2016 beschloss der Regierungsrat, das marode gewordene Hauptgebäude zu renovieren und das gesamte Areal in einen Erneuerungsprozess einzubeziehen. In der Folge sind auch die Atelierräume im ehemaligen «Kirchenflügel der Kaserne», wo 1862 Bodenkonstruktionen für zusätzliche Geschossflächen eingezogen wurden, umfassend saniert worden.
Im Erdgeschoss befindet sich der Ausstellungsraum neu im Bereich des Chors und er hat zwei neue Eingänge erhalten. Die 30 schonend renovierten Atelierräume werden künftig im Rahmen der neuen Atelierpolitik des Kantons als Fördermassnahme vergeben. In Abstimmung mit der Denkmalpflege wurde darauf achtgegeben, dass die reichhaltige Bau- und Nutzungsgeschichte im Gebäude erlebbar bleibt.

Vom Gründervater zum Neunutzer: Hans Remond

Mit Hans Remond (*1932) ist einer der Gründerväter der Ateliergenossenschaft in eines der neuen Ateliers eingezogen. Mit Wehmut erinnert er sich an die frühere Selbstverwaltung in der Ateliergenossenschaft, in welcher initiative und engagierte Kollegen wie Bruno Gasser oder Marius Rappo für den nicht immer einfachen Ausgleich zwischen den ganz unterschiedlichen Künstlerpersönlichkeiten sorgten. Wegen der Umnutzung für die Universität muss er sein Atelier in der Alten Gewerbeschule in Kürze aufgeben.
Deshalb hatte er sich mit vielen anderen Basler Künstlern und Künstlerinnen beworben und wurde im Rahmen der Fördermassnahmen auch für ältere Künstler mit einem längeren Mietverhältnis aufgenommen. Für seine dreidimensionalen Werke benötigt Hans Remond viel Raum, der ihm nun im ersten Stockwerk (einige Etagen tiefer als vorher unter dem Dach) zur Verfügung steht.
Zum Thema von Gegenwart und Vergänglichkeit hat Hans Remund natürlich ein sehr künstlerisches
Verhältnis. In einer aktuellen Broschüre von «Die Aussteller Basel» schildert er den Schaffensprozess mit einem Assistenten, der für ihn aus zugeschnittenem Sperrholz die Vitrinen für die Holzskulpturen verfertigte: «Wir waren zwei versunkene Menschen, wie wir da so zusammen arbeiteten. Diese Energie ist als Kunst-Moment in mich eingeflossen. Das berührt mich immer noch.»

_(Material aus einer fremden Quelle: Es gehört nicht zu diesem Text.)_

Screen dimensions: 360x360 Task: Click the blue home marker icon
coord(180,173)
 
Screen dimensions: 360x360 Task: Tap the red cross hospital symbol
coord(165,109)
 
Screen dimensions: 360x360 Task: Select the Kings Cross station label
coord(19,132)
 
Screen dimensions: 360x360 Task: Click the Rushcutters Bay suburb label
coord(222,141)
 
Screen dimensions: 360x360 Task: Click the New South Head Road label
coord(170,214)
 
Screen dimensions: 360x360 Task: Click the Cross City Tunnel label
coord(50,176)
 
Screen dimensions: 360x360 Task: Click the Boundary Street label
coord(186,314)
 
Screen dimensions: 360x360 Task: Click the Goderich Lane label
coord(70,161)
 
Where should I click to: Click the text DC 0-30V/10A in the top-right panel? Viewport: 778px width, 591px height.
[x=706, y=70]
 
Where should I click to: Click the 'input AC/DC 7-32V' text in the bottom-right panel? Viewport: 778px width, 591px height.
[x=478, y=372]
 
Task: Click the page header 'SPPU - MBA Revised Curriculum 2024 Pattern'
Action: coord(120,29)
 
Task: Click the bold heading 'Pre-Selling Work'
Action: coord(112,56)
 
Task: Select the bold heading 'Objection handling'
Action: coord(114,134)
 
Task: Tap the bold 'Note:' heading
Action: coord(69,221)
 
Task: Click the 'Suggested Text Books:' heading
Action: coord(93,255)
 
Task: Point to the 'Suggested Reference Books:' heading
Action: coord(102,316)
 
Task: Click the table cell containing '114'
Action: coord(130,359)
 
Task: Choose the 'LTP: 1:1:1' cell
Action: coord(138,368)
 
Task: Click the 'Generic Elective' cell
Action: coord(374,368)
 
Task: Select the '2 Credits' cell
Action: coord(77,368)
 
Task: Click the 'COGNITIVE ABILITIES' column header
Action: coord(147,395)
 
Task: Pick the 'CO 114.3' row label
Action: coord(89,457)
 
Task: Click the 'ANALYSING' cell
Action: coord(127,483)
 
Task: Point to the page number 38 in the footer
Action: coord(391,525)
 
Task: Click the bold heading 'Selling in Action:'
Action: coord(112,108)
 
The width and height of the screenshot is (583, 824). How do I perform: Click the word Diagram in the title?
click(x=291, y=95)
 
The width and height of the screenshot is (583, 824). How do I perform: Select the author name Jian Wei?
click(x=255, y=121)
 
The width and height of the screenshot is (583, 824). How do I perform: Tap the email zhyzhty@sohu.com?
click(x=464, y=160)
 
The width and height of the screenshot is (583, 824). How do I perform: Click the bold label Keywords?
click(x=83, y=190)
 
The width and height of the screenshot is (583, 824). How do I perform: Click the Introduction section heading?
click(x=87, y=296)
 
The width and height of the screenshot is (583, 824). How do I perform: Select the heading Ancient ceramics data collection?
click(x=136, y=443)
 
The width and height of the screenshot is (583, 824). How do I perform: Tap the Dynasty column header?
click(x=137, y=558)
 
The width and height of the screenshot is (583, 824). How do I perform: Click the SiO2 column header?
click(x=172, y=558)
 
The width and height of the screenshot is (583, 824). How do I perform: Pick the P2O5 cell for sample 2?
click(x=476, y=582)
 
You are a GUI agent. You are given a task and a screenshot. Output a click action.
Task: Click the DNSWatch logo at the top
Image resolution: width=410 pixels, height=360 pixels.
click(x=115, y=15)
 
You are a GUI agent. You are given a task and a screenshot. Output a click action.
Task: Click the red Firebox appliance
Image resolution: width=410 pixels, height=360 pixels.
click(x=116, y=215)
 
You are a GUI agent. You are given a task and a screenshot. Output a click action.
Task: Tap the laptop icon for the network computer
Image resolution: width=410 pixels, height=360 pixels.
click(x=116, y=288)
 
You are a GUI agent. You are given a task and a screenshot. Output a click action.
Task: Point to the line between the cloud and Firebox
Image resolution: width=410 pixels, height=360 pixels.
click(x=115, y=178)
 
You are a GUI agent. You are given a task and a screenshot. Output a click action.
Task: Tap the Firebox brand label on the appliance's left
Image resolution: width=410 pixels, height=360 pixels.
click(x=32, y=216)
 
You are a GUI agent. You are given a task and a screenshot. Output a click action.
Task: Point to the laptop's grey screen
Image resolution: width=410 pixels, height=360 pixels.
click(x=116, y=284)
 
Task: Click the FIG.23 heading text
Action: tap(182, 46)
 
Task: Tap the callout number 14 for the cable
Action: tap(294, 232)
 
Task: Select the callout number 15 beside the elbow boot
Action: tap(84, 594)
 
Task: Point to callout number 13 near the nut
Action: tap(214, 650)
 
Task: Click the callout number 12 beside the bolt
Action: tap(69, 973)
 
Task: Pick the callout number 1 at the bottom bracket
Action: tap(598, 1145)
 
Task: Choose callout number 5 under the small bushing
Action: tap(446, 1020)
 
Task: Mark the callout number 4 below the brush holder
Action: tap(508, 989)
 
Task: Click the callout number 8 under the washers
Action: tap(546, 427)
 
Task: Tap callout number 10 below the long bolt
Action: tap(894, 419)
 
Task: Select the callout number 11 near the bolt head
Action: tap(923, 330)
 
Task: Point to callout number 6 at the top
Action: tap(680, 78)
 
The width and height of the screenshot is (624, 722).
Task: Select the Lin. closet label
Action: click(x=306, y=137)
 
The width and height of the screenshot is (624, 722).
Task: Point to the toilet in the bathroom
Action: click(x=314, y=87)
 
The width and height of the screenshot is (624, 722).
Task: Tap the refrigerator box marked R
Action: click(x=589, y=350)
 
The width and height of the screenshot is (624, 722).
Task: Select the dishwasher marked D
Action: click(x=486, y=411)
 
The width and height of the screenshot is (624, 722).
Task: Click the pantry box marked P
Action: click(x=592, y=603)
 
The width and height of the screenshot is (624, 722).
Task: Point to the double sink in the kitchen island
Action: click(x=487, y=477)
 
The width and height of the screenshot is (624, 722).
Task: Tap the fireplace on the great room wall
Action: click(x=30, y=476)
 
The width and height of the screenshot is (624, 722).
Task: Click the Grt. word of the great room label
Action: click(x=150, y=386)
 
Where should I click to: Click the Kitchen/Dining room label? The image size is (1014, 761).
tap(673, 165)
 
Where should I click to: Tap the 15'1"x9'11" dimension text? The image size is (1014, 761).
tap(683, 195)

«Ein Tag ist nicht wiederholbar»

Und angesichts der unendlichen Variationsmöglichkeiten seiner Installationen stellt ein Betrachter fest: «Es werden hier Strukturen des Lebens und Strukturen der Zeit fassbar. Auf vielen seiner Werke werden die Daten seines Arbeitens genau festgehalten. Zeitabläufe sind ihm wichtig, und es ist wichtig, einen verschwundenen Tag festzuhalten, denn ein Tag ist nicht wiederholbar.»